- Your assignment -
Extract the entries in their exact form.

Segment Start: Stored data

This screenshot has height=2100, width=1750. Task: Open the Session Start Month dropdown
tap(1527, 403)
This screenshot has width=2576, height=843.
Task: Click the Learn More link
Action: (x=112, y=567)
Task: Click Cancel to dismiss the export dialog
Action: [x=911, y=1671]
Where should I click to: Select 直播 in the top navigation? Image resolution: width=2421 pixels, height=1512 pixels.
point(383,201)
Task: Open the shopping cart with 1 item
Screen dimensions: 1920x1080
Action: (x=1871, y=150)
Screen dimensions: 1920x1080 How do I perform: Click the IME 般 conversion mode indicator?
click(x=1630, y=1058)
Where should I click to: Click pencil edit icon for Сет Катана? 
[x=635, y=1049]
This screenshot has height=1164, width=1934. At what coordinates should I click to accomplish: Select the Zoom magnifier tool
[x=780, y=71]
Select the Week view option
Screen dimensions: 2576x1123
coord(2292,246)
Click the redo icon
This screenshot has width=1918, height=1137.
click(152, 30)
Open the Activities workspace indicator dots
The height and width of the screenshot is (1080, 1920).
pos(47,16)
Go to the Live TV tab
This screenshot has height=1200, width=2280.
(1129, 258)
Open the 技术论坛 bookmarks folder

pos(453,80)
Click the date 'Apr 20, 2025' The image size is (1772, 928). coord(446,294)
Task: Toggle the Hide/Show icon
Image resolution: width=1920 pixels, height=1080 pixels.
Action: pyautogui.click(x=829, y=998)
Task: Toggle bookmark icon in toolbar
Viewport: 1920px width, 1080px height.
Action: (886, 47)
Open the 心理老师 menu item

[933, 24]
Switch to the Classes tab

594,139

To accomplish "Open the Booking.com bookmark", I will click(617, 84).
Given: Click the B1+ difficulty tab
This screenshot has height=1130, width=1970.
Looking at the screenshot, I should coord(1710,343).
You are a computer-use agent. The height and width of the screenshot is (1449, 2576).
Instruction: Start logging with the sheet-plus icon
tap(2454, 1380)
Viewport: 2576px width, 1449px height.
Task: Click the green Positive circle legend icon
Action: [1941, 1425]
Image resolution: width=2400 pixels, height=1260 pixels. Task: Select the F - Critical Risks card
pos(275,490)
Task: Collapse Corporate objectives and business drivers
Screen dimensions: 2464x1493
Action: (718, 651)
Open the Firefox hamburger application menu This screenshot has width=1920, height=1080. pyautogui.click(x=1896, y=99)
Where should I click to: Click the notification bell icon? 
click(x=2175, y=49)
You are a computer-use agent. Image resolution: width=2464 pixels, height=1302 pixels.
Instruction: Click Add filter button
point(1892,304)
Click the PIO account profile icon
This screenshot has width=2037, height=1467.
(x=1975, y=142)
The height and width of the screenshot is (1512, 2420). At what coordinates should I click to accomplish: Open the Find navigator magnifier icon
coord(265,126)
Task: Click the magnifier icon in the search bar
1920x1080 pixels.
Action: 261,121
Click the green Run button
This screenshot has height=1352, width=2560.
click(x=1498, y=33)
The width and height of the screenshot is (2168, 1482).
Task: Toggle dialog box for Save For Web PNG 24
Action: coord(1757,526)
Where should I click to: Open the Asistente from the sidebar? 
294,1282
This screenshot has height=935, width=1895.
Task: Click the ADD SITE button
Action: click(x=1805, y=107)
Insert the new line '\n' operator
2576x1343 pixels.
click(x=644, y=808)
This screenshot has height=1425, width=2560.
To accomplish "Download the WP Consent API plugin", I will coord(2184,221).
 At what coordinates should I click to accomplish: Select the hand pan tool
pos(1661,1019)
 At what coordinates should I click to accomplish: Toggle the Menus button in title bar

Segment End: Stored data

- Task response -
This screenshot has height=2100, width=1750. Task: Open the Session Start Month dropdown
tap(1527, 403)
This screenshot has width=2576, height=843.
Task: Click the Learn More link
Action: (x=112, y=567)
Task: Click Cancel to dismiss the export dialog
Action: [x=911, y=1671]
Where should I click to: Select 直播 in the top navigation? Image resolution: width=2421 pixels, height=1512 pixels.
point(383,201)
Task: Open the shopping cart with 1 item
Screen dimensions: 1920x1080
Action: (x=1871, y=150)
Screen dimensions: 1920x1080 How do I perform: Click the IME 般 conversion mode indicator?
click(x=1630, y=1058)
Where should I click to: Click pencil edit icon for Сет Катана? 
[x=635, y=1049]
This screenshot has height=1164, width=1934. At what coordinates should I click to accomplish: Select the Zoom magnifier tool
[x=780, y=71]
Select the Week view option
Screen dimensions: 2576x1123
coord(2292,246)
Click the redo icon
This screenshot has width=1918, height=1137.
click(152, 30)
Open the Activities workspace indicator dots
The height and width of the screenshot is (1080, 1920).
pos(47,16)
Go to the Live TV tab
This screenshot has height=1200, width=2280.
(1129, 258)
Open the 技术论坛 bookmarks folder

pos(453,80)
Click the date 'Apr 20, 2025' The image size is (1772, 928). coord(446,294)
Task: Toggle the Hide/Show icon
Image resolution: width=1920 pixels, height=1080 pixels.
Action: pyautogui.click(x=829, y=998)
Task: Toggle bookmark icon in toolbar
Viewport: 1920px width, 1080px height.
Action: (886, 47)
Open the 心理老师 menu item

[933, 24]
Switch to the Classes tab

594,139

To accomplish "Open the Booking.com bookmark", I will click(617, 84).
Given: Click the B1+ difficulty tab
This screenshot has height=1130, width=1970.
Looking at the screenshot, I should coord(1710,343).
You are a computer-use agent. The height and width of the screenshot is (1449, 2576).
Instruction: Start logging with the sheet-plus icon
tap(2454, 1380)
Viewport: 2576px width, 1449px height.
Task: Click the green Positive circle legend icon
Action: [1941, 1425]
Image resolution: width=2400 pixels, height=1260 pixels. Task: Select the F - Critical Risks card
pos(275,490)
Task: Collapse Corporate objectives and business drivers
Screen dimensions: 2464x1493
Action: (718, 651)
Open the Firefox hamburger application menu This screenshot has width=1920, height=1080. pyautogui.click(x=1896, y=99)
Where should I click to: Click the notification bell icon? 
click(x=2175, y=49)
You are a computer-use agent. Image resolution: width=2464 pixels, height=1302 pixels.
Instruction: Click Add filter button
point(1892,304)
Click the PIO account profile icon
This screenshot has width=2037, height=1467.
(x=1975, y=142)
The height and width of the screenshot is (1512, 2420). At what coordinates should I click to accomplish: Open the Find navigator magnifier icon
coord(265,126)
Task: Click the magnifier icon in the search bar
1920x1080 pixels.
Action: 261,121
Click the green Run button
This screenshot has height=1352, width=2560.
click(x=1498, y=33)
The width and height of the screenshot is (2168, 1482).
Task: Toggle dialog box for Save For Web PNG 24
Action: coord(1757,526)
Where should I click to: Open the Asistente from the sidebar? 
294,1282
This screenshot has height=935, width=1895.
Task: Click the ADD SITE button
Action: click(x=1805, y=107)
Insert the new line '\n' operator
2576x1343 pixels.
click(x=644, y=808)
This screenshot has height=1425, width=2560.
To accomplish "Download the WP Consent API plugin", I will coord(2184,221).
 At what coordinates should I click to accomplish: Select the hand pan tool
pos(1661,1019)
 At what coordinates should I click to accomplish: Toggle the Menus button in title bar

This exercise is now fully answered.